Le dosifilm

Si l'on observe un éclaté du dosifilm employé au Commissariat à l'Énergie Atomique (C.E.A.) :

  • a. Les deux cylindres de plomb inclus dans la faxe arrière du boîtier permettent de déceler une exposition reçue dans le dos. En conséquence, le film doit être placé de telle manière que le nom du porteur soit visible.
  • b. Le boîtier correspond à un équivalent tissus de 300 mg.cm-2 pour les rayonnements électromagnétiques.
  • c. La plage " nue " sans écran correspond à une mesure effectuée sous 20 mg.cm-2, qui est l'épaisseur de la pochette contenant l'émulsion.
  • d. La plage 200 µGy à 8 mGy et la plage 6 mGy à 300 mGy permettent la mesure de l'exposition mensuelle subie par la peau et l'organisme en profondeur, en situation normale.
  • e.
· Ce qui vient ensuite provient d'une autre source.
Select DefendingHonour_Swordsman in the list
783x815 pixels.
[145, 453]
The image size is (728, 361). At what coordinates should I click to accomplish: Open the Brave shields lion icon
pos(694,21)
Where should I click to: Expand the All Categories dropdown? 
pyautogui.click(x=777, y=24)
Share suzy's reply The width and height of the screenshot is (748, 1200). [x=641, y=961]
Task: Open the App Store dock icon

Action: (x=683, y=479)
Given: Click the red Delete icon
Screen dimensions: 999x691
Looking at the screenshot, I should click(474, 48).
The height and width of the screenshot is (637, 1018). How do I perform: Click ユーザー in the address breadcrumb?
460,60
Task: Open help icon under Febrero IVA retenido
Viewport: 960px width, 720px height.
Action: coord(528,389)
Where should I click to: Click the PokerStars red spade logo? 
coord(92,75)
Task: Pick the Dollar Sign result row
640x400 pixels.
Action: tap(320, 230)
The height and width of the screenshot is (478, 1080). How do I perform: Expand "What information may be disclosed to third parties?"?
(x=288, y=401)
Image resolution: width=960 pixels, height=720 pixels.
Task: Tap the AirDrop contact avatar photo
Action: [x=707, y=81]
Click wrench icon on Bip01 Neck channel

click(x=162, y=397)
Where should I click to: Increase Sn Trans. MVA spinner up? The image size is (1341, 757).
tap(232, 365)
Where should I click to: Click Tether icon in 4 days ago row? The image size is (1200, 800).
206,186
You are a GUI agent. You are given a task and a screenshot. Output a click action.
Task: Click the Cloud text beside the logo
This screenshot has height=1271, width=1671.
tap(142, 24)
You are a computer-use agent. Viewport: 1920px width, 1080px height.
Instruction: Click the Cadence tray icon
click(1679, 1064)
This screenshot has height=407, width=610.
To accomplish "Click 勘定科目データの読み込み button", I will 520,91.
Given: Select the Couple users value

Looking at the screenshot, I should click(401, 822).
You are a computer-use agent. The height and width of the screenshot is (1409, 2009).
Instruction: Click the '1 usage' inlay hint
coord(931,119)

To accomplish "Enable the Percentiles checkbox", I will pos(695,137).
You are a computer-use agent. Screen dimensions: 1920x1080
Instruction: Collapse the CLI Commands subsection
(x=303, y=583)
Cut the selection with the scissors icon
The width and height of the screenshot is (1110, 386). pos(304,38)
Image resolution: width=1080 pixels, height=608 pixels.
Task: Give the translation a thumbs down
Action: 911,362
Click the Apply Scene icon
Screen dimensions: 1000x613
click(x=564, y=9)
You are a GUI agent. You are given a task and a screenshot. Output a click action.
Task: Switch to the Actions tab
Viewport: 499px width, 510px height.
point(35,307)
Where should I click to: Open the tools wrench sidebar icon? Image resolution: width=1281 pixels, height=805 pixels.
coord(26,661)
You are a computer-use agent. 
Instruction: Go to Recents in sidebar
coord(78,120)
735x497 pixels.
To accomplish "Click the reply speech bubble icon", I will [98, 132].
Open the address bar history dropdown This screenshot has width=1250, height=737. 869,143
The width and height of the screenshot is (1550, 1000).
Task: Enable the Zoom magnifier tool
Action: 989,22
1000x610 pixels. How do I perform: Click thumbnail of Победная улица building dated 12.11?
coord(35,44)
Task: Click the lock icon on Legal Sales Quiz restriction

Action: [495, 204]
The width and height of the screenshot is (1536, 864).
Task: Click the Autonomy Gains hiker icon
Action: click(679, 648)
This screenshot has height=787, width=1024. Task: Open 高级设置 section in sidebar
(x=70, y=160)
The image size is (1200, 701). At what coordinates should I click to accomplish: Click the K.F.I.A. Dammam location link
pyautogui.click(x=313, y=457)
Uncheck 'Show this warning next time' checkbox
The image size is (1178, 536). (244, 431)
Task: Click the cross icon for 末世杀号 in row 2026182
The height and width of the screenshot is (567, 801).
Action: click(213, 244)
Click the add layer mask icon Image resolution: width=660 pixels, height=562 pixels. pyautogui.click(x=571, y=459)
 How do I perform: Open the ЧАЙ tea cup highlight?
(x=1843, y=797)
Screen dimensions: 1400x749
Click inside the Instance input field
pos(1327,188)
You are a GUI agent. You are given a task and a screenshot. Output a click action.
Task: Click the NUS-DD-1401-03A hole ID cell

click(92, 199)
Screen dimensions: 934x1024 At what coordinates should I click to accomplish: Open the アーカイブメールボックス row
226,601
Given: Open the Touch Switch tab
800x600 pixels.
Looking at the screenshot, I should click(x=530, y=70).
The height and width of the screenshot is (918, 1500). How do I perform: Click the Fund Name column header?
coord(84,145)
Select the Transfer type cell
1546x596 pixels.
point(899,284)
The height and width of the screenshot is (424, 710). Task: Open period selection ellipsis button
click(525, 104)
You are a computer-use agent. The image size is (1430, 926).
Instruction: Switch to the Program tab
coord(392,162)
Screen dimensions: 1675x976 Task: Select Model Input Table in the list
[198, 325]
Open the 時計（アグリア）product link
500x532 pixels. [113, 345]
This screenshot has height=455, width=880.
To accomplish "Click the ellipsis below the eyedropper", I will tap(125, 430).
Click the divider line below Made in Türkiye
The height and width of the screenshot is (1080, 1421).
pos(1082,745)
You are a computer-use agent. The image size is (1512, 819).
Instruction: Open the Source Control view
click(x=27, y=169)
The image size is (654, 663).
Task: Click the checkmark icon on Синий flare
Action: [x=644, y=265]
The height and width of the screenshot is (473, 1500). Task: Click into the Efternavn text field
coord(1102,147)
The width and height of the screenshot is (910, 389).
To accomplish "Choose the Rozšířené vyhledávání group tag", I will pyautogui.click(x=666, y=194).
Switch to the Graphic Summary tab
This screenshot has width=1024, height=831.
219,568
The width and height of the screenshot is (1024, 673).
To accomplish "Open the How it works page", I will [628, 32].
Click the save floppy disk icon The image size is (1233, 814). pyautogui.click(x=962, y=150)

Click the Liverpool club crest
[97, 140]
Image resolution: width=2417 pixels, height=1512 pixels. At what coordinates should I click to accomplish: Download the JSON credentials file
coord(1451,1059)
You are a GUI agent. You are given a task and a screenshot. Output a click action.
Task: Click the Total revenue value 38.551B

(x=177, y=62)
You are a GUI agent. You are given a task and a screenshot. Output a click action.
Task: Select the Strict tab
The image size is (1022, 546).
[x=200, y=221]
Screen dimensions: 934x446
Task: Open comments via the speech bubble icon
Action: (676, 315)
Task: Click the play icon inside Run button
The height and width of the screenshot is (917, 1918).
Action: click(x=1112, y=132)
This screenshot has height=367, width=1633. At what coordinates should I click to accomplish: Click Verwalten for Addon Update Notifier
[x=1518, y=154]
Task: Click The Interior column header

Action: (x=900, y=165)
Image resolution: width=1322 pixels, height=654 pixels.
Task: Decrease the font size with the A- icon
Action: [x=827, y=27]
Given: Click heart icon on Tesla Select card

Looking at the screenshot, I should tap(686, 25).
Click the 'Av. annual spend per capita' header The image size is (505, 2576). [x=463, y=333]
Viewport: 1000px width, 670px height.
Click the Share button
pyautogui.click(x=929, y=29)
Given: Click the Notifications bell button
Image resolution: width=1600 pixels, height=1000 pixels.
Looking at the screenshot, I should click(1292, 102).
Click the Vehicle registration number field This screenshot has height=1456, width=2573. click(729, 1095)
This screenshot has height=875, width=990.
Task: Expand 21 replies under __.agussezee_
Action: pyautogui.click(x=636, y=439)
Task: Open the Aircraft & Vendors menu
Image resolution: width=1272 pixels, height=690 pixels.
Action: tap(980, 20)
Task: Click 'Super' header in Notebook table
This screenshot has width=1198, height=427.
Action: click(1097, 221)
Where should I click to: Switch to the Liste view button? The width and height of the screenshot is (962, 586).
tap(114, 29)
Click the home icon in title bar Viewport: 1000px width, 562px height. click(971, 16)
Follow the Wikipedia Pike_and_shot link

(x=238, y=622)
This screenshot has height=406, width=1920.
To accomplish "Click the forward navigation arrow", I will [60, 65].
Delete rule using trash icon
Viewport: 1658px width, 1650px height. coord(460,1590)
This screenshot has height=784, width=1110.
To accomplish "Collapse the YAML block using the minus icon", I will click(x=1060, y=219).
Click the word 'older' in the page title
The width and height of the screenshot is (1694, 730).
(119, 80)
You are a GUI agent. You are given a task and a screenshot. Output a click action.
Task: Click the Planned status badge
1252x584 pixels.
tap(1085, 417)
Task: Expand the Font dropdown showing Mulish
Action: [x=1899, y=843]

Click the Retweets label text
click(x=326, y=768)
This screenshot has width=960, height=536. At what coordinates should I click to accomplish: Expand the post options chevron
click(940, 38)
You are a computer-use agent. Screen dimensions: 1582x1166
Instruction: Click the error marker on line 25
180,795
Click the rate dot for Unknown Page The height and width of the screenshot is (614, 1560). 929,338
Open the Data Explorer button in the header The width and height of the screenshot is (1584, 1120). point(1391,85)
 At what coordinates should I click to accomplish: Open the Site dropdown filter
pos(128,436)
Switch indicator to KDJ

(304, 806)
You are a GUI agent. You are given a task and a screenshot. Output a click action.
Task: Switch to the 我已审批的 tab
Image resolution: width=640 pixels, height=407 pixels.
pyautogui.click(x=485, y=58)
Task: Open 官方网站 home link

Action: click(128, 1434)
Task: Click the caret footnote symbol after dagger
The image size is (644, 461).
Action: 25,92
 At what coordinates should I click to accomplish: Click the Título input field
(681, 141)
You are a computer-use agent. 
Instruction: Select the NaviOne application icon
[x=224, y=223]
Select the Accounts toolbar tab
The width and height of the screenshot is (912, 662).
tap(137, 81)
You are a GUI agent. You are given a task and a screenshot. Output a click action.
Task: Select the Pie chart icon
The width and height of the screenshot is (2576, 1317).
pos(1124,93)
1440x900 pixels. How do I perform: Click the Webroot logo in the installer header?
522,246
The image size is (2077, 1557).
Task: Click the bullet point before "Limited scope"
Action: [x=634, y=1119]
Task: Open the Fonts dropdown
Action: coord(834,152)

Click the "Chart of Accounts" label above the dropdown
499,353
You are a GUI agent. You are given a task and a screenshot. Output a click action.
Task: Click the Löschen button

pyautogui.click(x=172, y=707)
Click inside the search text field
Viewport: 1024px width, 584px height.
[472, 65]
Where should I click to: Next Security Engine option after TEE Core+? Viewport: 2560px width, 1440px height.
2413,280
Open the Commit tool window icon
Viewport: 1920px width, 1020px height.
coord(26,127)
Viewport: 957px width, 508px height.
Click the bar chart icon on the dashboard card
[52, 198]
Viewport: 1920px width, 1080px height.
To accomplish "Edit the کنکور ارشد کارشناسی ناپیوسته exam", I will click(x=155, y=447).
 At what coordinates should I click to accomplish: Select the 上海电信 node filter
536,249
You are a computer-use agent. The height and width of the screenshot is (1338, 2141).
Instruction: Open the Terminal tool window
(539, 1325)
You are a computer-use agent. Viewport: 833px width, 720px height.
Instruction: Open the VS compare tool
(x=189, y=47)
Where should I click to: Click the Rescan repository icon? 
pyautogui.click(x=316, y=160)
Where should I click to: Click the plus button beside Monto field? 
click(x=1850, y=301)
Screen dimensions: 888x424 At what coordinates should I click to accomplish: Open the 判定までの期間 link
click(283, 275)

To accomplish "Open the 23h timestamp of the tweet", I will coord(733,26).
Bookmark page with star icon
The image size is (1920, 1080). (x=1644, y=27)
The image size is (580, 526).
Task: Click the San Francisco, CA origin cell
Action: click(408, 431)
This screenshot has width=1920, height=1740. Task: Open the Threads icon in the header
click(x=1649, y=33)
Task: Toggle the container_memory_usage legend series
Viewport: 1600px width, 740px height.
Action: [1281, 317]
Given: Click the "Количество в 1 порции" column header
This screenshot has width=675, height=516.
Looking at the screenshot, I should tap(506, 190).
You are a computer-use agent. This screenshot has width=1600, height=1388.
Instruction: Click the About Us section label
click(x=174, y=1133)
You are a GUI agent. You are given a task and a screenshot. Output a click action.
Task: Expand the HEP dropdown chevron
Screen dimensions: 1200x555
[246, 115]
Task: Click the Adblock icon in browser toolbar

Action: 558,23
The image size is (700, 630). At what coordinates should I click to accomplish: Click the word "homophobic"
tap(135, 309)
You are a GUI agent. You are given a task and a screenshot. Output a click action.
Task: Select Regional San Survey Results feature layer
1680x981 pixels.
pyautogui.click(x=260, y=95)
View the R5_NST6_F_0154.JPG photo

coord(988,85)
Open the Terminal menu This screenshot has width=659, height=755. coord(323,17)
Le boîtier plus l'écran 1,5 mm d'aluminium, qui correspondent à un équivalent tissus de 700 mg.cm-2, arrêtent tous les rayonnements électroniques d'énergie inférieure à 1,6 MeV.
  • f. Les autres écrans, d'épaisseur et de nature variables, permettent d'effectuer une spectromètrie des rayonnements électromagnétiques, essentiellement pour les doses absorbées les plus faibles. Pour une énergie d'une centaine de keV, une correction doit être effectuée pour tenir compte du voile dû à la grande sensibilité des émulsions dans ce domaine d'énergie.
  • g. La plage 200 mGy à 8 Gy n'est lue qu'en cas d'accident d'exposition.
  • h. Enfin, une nacelle amovible située en dessous du dosifilm contient deux pastilles de fluorure de lithium qui, faute de mieux, seront lues si le film est inexploitable. 

Source : Formation radioprotection à l'intention des personnes compétentes

Cours "Détection des rayonnements ionisants" G. Moreau - M. Ammerich / C.E.A. - I.N.S.T.N.